» **Selected text**
*-*-*
Your work on this is really cool!

On Wed, Jun 03, 2015 at 01:24:42PM -0400, Alain Espinosa wrote:
> I had some free time and tried bitslice SHA256 in Neon. The results are as expected. Assembly output size is 19KB that is more than the L1 code cache of this CPU, but I do not see performance drops because of it.

Here's a guess:

IIRC, this CPU is documented to have 4 KB of L0 + 16 KB of L1
instruction cache.  (And ditto for data caches.  I don't know what
exactly they mean by having an L0 cache.)  If L1 is not inclusive of L0,
then maybe you have up to 20 KB for your code, until you start getting
L1 misses into L2?

> Benchmark configuration: Android 4.4.2, GCC 4.6, Snapdragon 801 2.45GHz, only one thread
> Performance is given in millions of keys per second
> ------------------------------------------------------------------------------------------------------------------
> 2.61 : Bitslice SHA256 implemented with hand-crafted Neon assembly (5.7% faster than normal, 35% faster than intrinsics)
*-*-*
» **Information supplied**
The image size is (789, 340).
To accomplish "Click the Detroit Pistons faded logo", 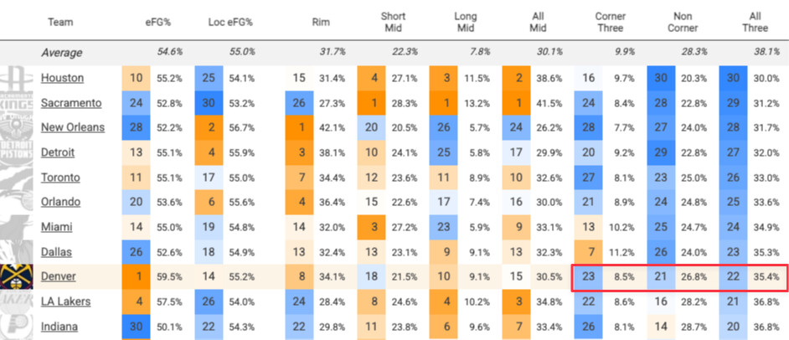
*-*-*
» **Exercises to complete**
a) Print the stretch of the bitslice SHA256 message from "Your work on" through "misses into L2?".
b) Carry on the bitslice SHA256 message past its last line.
The material is not needed here.

» **Outputs for the tasks**
a)
Your work on this is really cool!

On Wed, Jun 03, 2015 at 01:24:42PM -0400, Alain Espinosa wrote:
> I had some free time and tried bitslice SHA256 in Neon. The results are as expected. Assembly output size is 19KB that is more than the L1 code cache of this CPU, but I do not see performance drops because of it.

Here's a guess:

IIRC, this CPU is documented to have 4 KB of L0 + 16 KB of L1
instruction cache.  (And ditto for data caches.  I don't know what
exactly they mean by having an L0 cache.)  If L1 is not inclusive of L0,
then maybe you have up to 20 KB for your code, until you start getting
L1 misses into L2?

b)
> 2.47 : Normal   SHA256 implemented with hand-crafted Neon assembly
> 1.94 : Bitslice SHA256 implemented with Neon intrinsics
> 0.83 : Bitslice SHA256 implemented with 64-bits code
> 
> Attached the Neon intrinsics and hand-crafted assembly source file. The VBSL (Neon bitselect) appears to be more costly than normal bitwise instructions. For practical speed-ups with bitslice SHA256 we need XOP or AVX512 instruction-sets. AVX512 probably provides speed-ups for SHA1 format also. MD5/MD4 formats uses less rotation/shifts, so bitslice is less useful and probably never practical.

You're probably right.

How about targeting NVIDIA Maxwell next?  It has a ternary logic
instruction (LOP3.LUT) similar to AVX-512's, but it's already available
for purchase (and people are posting really impressive benchmarks for
password cracking on Titan X).  On the other hand, Maxwell also has a
3-input ADD instruction (32-bit only?), so perhaps (at least for
SHA-256?) you might not see much of a speedup with bitslicing relative
to a normal implementation making use of that IADD3.  So maybe target
Maxwell for bitslice SHA-512?  Of course, you'd also need to implement
SHA-256 on it, both normal and bitslice.  There's a chance that bitslice
SHA-256 will be faster on Maxwell as well, but I think a bigger chance
for bitslice SHA-512.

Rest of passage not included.